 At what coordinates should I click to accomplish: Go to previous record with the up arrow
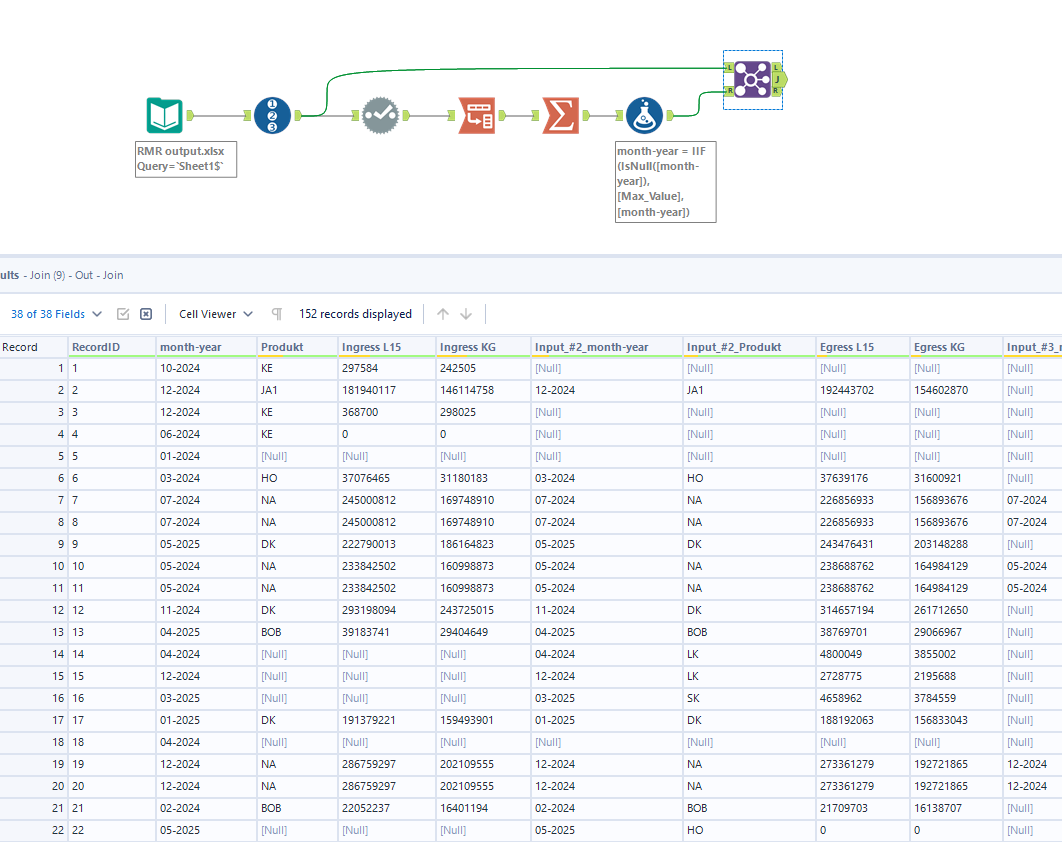pyautogui.click(x=442, y=313)
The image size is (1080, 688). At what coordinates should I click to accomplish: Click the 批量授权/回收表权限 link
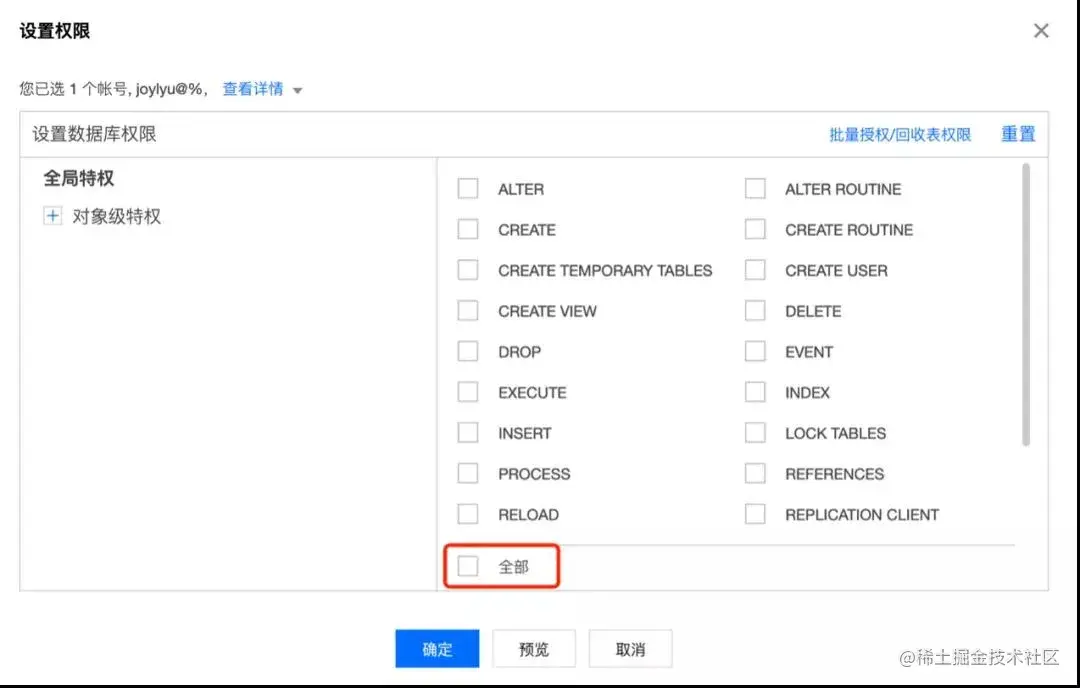click(x=900, y=134)
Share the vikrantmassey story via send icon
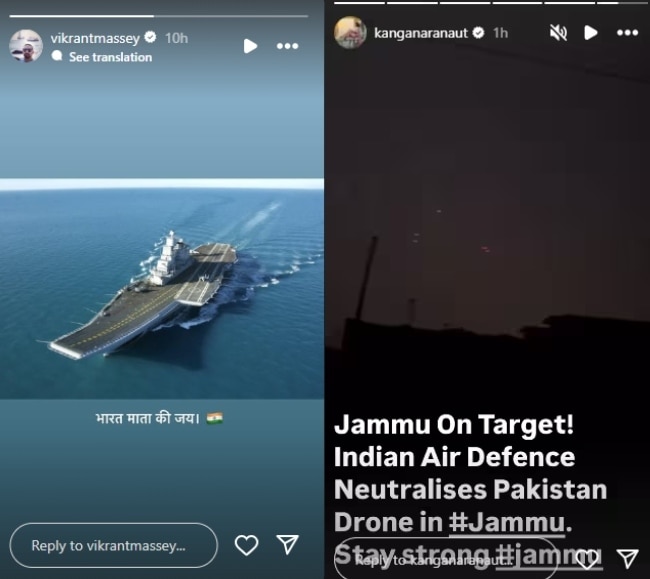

- **ASSIGNMENT**: Could you repeat each line above exactly as written? Omit the pictures.

- **ANSWER TO THIS TASK**:
 At what coordinates should I click to accomplish: Go to previous record with the up arrow
pyautogui.click(x=442, y=313)
The image size is (1080, 688). At what coordinates should I click to accomplish: Click the 批量授权/回收表权限 link
click(x=900, y=134)
Share the vikrantmassey story via send icon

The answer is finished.